- [WHAT YOU NEED TO DO]
Look through the data below for the line with "Task: Open the CRM app dropdown", and transcribe it exactly together with each line after it up to and including the line with "The height and". Give nothing else.

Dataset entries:
========
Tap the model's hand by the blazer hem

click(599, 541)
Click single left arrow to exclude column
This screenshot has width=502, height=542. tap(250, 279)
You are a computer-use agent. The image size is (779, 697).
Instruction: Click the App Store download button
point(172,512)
========
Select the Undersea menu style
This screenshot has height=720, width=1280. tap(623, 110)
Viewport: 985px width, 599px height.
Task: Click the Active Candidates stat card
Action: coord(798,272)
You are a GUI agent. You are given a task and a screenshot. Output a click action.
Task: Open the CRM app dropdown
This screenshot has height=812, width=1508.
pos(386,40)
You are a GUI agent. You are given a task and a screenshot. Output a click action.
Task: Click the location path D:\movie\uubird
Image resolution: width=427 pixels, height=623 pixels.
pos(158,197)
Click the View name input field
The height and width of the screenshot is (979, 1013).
========
- [RESPONSE TO THIS EXERCISE]
Task: Open the CRM app dropdown
This screenshot has height=812, width=1508.
pos(386,40)
You are a GUI agent. You are given a task and a screenshot. Output a click action.
Task: Click the location path D:\movie\uubird
Image resolution: width=427 pixels, height=623 pixels.
pos(158,197)
Click the View name input field
The height and width of the screenshot is (979, 1013).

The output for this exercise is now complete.